Day 2: Jackbooted thugs (response)

Jackbooted thugs (summary) (response)
The Fascist Threat, by Llewellyn H. Rockwell, Jr.
Day 2 of Robert Wenzel's 30 Day Reading List on Libertarianism

Day 0: The Libertarian catechism

Previous: It's popular and successful, so it must be stopped! (summary) (response)
Next: The sophisticated theology of the market (summary) (response)

On the one hand, a lot of the same things that concern Llewellyn H. Rockwell, Jr. concern me as well. Like Rockwell, I'm concerned about poverty, and stagnating incomes of the lower and middle classes. Like Rockwell, I'm worried by our crumbling infrastructure. Like Rockwell, I'm appalled the increasing militarism of the police. Like Rockwell, I'm outraged at our nation's murderous imperialism. I don't endorse his wording, and I do believe that most police are sincere, dedicated professionals (one problem is lack of institutional control over the minority of police who aren't professionals), but I share Rockwell's dislike of the "the bullet-proof-vest wearing, heavily armed, jackbooted thugs" patrolling our borders for drugs. And, like Rockwell, I believe these trends can and should be opposed, and I see that people are beginning to oppose them.
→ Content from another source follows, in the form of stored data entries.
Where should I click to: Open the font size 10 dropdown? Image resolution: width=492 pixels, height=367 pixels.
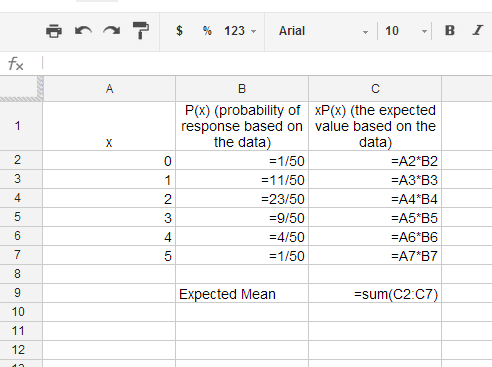pyautogui.click(x=406, y=31)
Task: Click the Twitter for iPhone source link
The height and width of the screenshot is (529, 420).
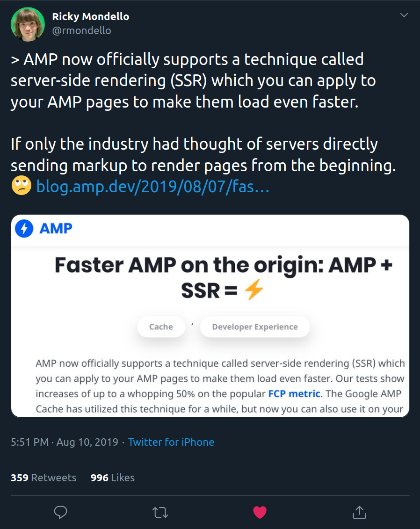Action: [171, 442]
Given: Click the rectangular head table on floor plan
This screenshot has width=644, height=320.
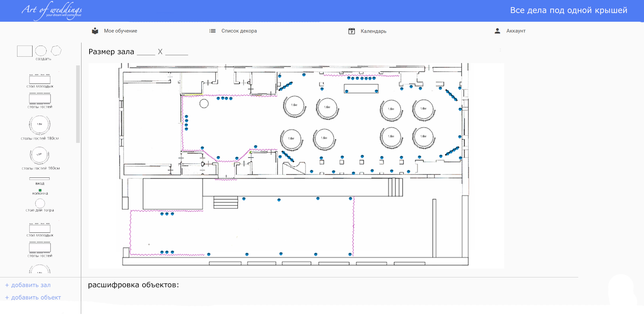Looking at the screenshot, I should 361,89.
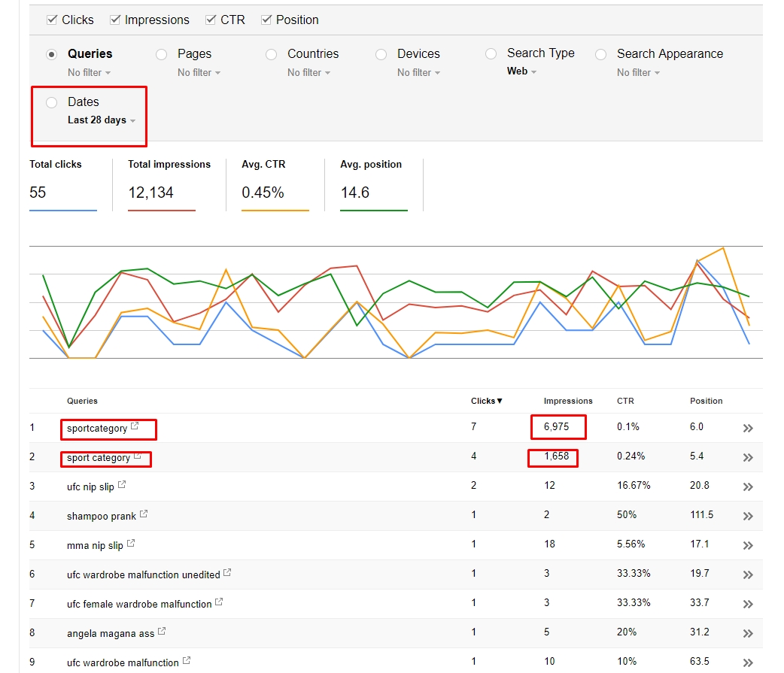Open external link icon next to sportcategory
Screen dimensions: 784x673
coord(135,426)
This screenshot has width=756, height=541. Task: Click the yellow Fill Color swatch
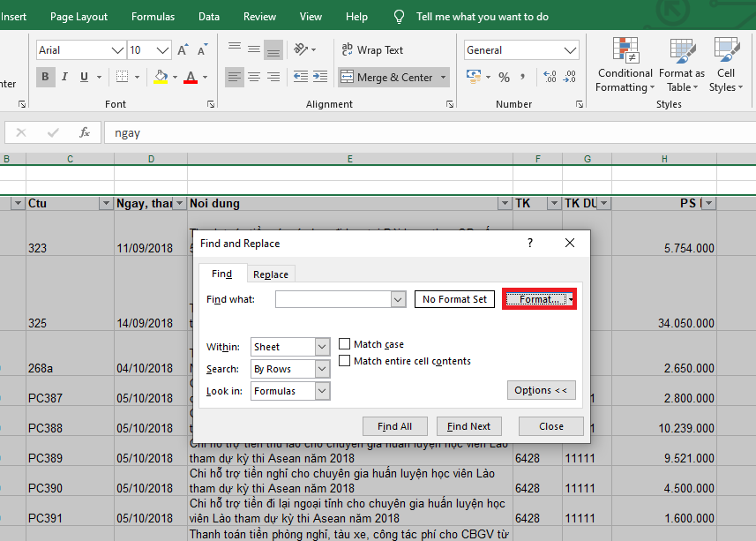[160, 78]
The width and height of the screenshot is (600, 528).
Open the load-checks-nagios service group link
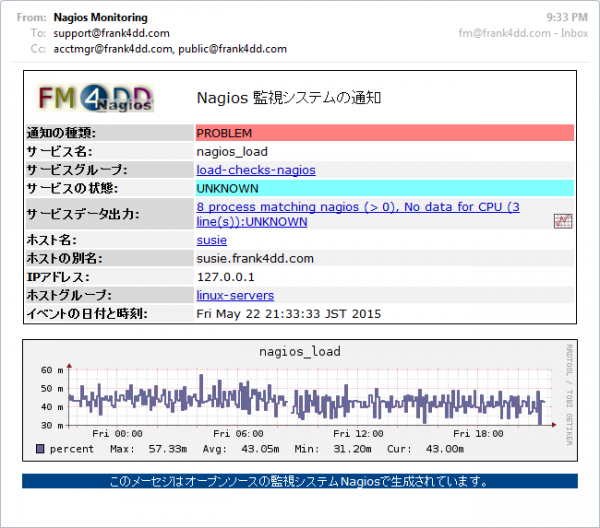coord(255,170)
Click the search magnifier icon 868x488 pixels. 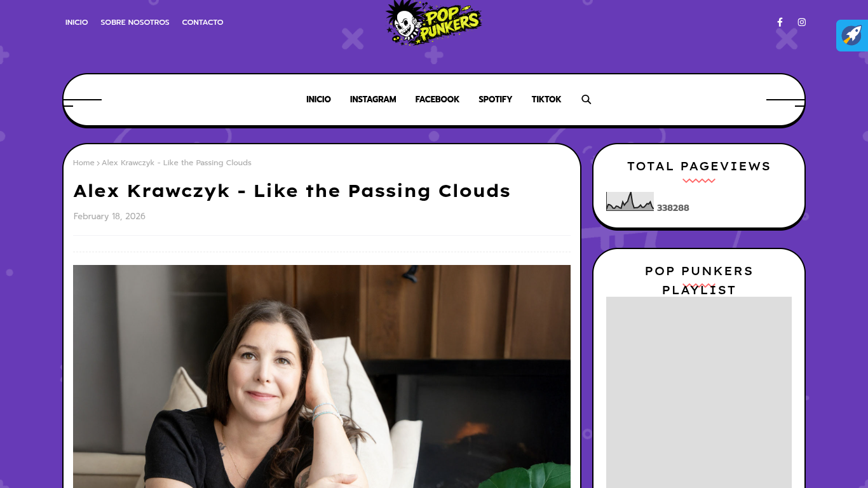(x=587, y=99)
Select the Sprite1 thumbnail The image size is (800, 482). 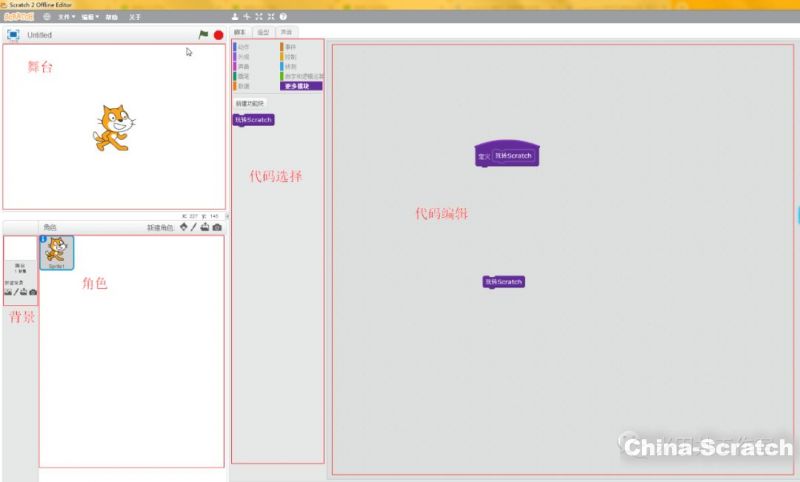click(57, 252)
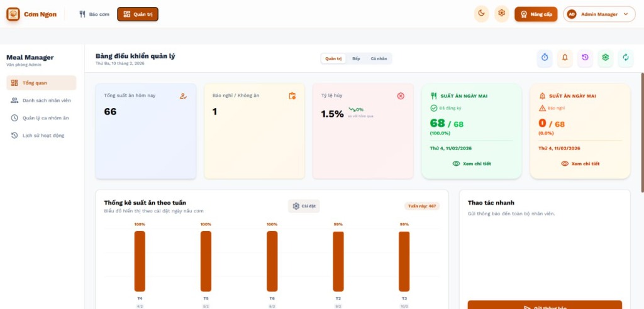This screenshot has width=644, height=309.
Task: Refresh the dashboard with the sync icon
Action: [625, 58]
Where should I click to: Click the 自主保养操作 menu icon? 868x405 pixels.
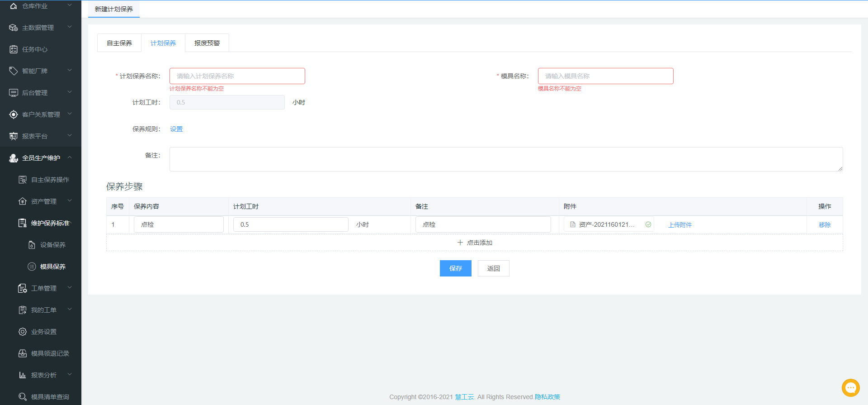coord(23,180)
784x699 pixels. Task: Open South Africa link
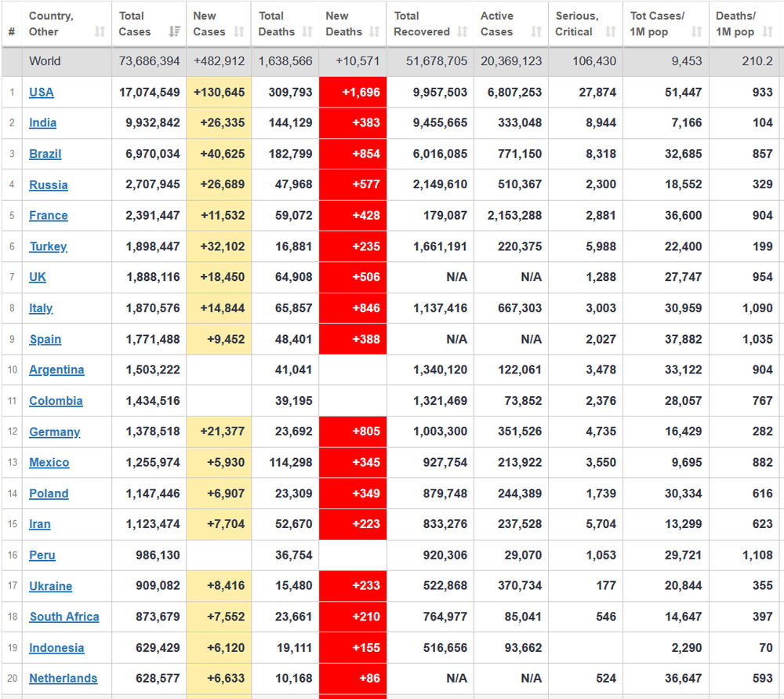(x=64, y=617)
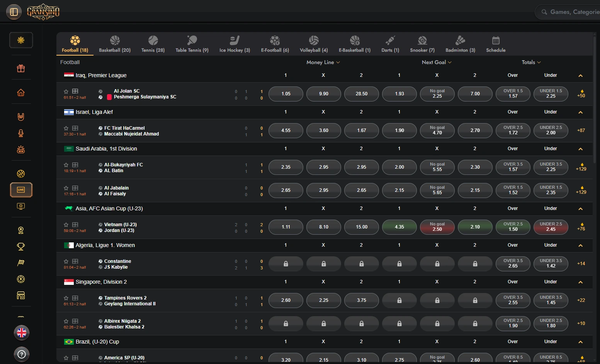
Task: Favorite the Vietnam (U-23) vs Jordan match
Action: pos(66,225)
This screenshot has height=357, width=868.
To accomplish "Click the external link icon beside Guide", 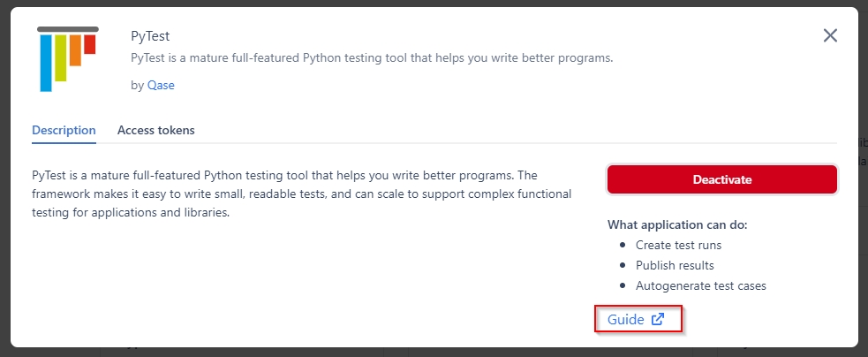I will 657,320.

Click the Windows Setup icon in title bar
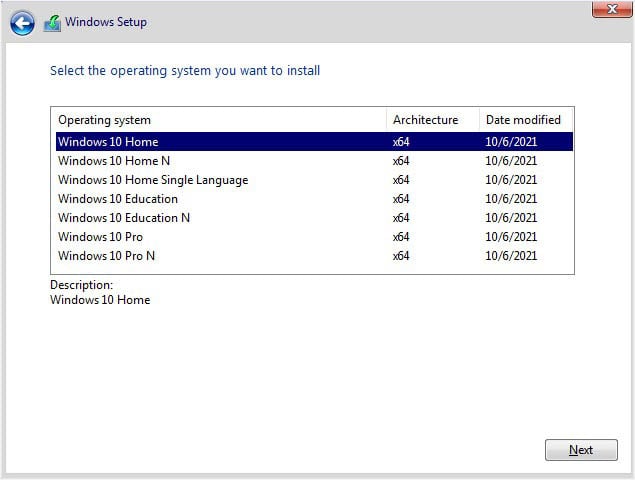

On the other hand, Rockwell sounds like, and I can put it no more charitably, a complete lunatic. He is a man who observes the nasty cut on your finger, diagnoses cancer, and recommends the amputation of both arms and both legs. I cannot determine if his lunacy is sincere, if he actually believes what he says, or is simply some sort of cynical calculation to appeal to those in arrested adolescence, but this work is simple craziness.

Rockwell's definition of fascism is at least partially correct: what distinguishes fascism from other objectionable forms of government really is that fascism "exalts the police State as the source of order . . . and makes the executive State the unlimited master of society." Fascism is the location of all civic and public life within the state, which is absolutely controlled by its executive. But fascism requires not just that the state be large, but that the state control, or assert control, over everything, and that those individuals who are members of the executive assert their independence in principle from any restraint. And clearly by this definition, the United States government is not fascist. The government controls a lot, perhaps too much, but not only does it not control everything, it also does not even assert control over everything. The executive branch is very powerful, but not only is our executive not absolutely unrestrained, it also does not assert that it is in principle absolutely unrestrained. Not even Nixon or Bush fils asserted that the President can legitimately override an election. Fascism requires that civic life be explicitly and intentionally rooted exclusively in a state under the absolute control of an oligarchy or dictator, and this is simply not the case anywhere in the industrialized West.

Indeed, Rockwell does not even try to prove that the United States is really fascist. Instead, he names a laundry list of things he doesn't like, names them "marks" of fascism, and then tries to shoehorn modern events into these artificial markers. While his first two markers, unrestrained government power and de facto dictatorship, really are inherently fascistic, and his final two, militarism and imperialism, while hardly exclusively fascist, are at least objectionable, the three more, "immense bureaucracy," cartelism, autarky (economic self-sufficiency) have at best only an accidental resemblance to fascism. The sixth marker in Rockwell's list, government spending and borrowing, is a necessary function of any industrialized economy.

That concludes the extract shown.